AIM OF THE TASK => List every geographic place name in the text on climate change and Andean crops. Leave out the name of the university.
----- TEXT SECTION
Researcher simulates how climate change can affect crop production in the rural Andes
Kenneth Feeley, the Smathers Chair of Tropical Tree Biology in the University of Miami's Department of Biology, is an expert in studying the effects of climate change on tropical forests. From the mountains of Peru to the lowlands of the Amazon, Feeley examines the ramifications of climate change on the trees and other species that comprise the diverse forests of these regions. Yet, recently, Feeley shifted gears from studying tropical forests to examining the impacts of climate change in rural farming communities in Peru.
As co-author of a study published in Global Change Biology, Feeley, along with fellow biologist, Richard Tito, a native Quechua Indian from the region and the study's first author, discovered that tough times lie ahead for rural farmers growing the Andes' staple crops—corn and potatoes.
"The research was executed in a very remote part of Peru," said Feeley. "We were trying to look at how the traditional agriculture practices of people in the high Andes Mountains will be impacted by climate change so we performed a set of experiments to simulate different scenarios under global warming."
----------
----- DATA FOR REVIEW
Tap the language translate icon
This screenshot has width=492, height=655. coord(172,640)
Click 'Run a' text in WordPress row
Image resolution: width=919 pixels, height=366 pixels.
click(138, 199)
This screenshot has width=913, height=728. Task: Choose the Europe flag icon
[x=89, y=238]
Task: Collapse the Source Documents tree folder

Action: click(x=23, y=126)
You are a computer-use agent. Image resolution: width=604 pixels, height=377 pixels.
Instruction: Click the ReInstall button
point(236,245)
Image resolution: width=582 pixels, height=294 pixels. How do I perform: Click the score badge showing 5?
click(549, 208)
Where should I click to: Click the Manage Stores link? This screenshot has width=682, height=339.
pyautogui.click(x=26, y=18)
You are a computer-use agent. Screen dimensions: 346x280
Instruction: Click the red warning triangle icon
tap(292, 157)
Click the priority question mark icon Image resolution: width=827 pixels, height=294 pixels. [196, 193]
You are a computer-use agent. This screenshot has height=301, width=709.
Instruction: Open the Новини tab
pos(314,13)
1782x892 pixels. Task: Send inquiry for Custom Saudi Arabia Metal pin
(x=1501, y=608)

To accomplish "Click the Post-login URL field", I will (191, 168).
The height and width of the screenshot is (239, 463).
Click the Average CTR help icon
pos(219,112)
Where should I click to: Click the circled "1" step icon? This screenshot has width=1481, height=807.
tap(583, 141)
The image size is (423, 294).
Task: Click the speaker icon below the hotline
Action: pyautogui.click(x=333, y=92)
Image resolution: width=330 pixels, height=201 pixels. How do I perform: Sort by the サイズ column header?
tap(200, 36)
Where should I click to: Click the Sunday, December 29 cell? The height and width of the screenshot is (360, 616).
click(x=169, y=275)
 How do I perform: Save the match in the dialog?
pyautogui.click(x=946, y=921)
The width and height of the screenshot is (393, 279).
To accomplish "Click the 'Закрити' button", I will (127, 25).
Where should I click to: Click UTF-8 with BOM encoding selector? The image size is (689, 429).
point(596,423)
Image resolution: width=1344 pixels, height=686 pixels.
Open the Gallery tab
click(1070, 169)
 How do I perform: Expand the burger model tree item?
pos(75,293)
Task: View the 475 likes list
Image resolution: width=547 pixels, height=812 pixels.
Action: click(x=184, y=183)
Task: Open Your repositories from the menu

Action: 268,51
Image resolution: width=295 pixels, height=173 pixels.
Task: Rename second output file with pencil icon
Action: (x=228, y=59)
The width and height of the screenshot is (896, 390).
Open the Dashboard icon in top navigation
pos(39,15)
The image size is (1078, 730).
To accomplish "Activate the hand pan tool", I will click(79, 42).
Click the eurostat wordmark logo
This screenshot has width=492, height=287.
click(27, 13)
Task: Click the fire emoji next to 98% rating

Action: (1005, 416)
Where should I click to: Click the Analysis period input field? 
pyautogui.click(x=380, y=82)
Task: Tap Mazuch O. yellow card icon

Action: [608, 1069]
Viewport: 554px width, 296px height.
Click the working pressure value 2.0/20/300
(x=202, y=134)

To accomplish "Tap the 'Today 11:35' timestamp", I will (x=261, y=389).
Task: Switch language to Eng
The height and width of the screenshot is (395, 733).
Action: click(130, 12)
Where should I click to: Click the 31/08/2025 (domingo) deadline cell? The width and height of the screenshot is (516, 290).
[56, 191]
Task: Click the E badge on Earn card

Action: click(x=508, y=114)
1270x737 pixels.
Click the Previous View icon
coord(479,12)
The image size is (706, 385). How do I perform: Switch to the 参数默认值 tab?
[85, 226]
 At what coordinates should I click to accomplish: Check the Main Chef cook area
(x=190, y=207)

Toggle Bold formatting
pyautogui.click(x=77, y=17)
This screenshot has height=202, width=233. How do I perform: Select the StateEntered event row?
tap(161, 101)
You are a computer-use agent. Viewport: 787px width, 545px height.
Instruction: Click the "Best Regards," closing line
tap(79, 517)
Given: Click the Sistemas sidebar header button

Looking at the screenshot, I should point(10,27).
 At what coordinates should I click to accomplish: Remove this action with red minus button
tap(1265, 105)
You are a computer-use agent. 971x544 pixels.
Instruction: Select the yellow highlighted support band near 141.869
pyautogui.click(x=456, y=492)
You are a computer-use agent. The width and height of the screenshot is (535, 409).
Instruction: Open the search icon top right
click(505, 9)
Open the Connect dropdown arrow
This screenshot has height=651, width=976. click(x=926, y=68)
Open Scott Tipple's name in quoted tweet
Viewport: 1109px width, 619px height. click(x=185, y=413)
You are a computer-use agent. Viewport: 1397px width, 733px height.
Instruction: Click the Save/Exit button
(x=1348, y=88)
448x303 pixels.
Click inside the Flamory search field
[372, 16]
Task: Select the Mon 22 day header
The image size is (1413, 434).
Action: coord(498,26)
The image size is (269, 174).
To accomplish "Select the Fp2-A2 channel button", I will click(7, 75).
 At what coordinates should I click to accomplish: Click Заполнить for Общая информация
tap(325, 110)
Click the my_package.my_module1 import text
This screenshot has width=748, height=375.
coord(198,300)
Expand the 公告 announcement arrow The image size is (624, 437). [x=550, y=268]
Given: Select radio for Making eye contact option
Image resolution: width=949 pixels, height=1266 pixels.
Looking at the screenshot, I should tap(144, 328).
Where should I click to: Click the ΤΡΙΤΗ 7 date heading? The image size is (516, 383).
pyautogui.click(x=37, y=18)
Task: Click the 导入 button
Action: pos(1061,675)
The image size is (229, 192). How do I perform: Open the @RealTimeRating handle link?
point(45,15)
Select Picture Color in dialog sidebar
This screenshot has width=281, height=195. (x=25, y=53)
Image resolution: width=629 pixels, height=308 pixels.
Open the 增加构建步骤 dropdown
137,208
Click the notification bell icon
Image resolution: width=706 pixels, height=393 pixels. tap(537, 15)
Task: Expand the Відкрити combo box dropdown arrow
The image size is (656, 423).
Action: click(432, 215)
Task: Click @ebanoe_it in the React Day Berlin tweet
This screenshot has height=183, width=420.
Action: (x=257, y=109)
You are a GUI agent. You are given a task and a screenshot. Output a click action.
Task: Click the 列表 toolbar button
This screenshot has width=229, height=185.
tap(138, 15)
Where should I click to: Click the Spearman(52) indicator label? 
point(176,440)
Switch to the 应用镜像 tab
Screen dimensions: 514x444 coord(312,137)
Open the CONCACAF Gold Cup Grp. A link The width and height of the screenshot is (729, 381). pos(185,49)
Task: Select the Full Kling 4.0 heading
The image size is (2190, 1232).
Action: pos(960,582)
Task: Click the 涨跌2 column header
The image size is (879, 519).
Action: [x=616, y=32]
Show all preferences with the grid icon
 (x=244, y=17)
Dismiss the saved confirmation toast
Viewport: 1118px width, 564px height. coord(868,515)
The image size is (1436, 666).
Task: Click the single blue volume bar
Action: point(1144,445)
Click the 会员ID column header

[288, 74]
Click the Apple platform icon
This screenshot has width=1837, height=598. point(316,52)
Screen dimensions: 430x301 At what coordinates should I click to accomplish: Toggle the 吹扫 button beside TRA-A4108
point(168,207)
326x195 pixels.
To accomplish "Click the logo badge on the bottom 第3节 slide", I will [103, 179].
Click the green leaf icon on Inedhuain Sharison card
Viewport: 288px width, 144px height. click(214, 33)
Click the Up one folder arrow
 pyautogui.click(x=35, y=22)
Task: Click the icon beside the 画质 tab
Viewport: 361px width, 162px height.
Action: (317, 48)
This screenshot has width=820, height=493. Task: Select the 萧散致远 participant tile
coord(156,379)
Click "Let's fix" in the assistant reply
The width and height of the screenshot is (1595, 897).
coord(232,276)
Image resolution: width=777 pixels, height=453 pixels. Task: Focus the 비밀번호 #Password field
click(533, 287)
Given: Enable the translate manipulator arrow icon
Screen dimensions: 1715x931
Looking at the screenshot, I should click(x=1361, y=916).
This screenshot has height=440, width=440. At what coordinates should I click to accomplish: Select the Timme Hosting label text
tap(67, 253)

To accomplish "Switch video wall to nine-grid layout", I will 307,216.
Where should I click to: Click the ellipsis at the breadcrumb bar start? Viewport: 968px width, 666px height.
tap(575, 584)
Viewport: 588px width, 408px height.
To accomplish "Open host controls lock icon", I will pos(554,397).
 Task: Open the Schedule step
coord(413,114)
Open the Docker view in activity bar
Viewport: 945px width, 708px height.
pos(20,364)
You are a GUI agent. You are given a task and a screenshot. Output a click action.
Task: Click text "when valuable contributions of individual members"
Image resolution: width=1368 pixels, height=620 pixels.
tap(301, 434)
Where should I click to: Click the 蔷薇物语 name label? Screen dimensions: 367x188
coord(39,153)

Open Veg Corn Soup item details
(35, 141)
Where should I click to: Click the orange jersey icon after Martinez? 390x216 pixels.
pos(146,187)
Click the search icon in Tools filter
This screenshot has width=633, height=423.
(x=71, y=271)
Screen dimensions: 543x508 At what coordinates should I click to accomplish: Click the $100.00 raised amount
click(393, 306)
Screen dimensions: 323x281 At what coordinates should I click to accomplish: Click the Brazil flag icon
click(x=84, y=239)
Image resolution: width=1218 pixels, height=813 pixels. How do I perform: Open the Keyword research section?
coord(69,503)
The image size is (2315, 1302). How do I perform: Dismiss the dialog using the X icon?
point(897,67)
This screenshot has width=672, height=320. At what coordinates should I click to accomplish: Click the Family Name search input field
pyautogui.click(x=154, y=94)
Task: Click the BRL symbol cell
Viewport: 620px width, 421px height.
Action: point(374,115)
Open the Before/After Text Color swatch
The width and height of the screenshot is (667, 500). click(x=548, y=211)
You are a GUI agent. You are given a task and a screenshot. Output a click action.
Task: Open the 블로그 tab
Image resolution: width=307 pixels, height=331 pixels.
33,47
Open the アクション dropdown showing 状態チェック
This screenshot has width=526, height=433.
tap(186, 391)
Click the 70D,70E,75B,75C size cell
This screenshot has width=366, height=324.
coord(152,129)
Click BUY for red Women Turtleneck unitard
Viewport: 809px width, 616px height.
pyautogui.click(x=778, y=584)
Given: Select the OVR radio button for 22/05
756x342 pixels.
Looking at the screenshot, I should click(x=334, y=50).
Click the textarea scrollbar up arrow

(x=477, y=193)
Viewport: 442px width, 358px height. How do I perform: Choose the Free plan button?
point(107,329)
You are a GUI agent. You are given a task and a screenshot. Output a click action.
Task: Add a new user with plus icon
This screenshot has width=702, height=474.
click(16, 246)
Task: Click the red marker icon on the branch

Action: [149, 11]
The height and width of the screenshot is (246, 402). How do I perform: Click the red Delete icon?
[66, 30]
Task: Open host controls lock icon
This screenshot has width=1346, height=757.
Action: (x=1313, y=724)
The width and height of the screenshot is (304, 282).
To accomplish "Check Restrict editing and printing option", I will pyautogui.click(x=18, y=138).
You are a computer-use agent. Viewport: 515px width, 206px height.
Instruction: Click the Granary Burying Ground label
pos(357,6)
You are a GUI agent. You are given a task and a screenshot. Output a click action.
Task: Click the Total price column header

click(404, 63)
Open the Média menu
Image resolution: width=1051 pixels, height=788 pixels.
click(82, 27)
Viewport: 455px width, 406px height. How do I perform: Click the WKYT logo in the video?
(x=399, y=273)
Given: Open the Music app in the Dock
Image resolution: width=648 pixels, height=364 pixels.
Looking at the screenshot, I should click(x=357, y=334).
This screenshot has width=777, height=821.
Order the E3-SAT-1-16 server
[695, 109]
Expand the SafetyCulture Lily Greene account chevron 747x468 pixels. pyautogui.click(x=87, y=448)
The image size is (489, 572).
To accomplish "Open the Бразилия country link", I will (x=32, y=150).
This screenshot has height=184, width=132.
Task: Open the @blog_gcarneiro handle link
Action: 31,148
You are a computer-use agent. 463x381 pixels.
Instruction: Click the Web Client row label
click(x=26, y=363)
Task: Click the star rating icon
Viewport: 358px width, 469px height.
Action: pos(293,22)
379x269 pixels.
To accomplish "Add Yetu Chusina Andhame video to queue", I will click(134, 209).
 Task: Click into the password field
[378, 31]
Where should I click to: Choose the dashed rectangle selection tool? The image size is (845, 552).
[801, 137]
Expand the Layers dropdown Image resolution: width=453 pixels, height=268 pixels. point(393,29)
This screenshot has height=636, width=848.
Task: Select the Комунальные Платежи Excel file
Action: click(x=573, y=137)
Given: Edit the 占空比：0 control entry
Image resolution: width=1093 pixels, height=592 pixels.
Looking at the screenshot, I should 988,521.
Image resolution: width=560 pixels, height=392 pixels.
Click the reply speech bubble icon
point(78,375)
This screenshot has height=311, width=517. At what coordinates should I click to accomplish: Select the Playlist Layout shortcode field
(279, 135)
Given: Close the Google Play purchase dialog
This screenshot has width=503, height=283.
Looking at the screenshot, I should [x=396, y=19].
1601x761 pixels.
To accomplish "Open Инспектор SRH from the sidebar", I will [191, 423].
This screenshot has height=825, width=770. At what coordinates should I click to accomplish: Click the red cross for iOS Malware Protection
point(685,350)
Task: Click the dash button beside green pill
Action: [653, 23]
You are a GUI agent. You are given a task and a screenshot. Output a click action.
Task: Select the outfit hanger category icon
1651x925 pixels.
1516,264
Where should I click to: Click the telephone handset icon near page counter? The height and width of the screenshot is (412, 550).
----------
OUTPUT OF THE TASK => Peru, the Amazon, and the Andes (also called the high Andes Mountains).